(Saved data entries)
'''

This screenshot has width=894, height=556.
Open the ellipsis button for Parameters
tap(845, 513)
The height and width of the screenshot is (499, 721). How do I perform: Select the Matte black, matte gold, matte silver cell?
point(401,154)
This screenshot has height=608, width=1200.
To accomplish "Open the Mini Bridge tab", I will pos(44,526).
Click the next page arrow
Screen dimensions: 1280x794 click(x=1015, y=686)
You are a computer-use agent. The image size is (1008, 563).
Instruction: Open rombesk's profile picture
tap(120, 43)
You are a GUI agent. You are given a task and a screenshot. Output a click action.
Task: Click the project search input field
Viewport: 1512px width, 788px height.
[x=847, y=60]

'''

_Exercise details_:
Lines containing the word "This": copy every one of them from the records above.

_Output_:
This screenshot has width=894, height=556.
This screenshot has height=608, width=1200.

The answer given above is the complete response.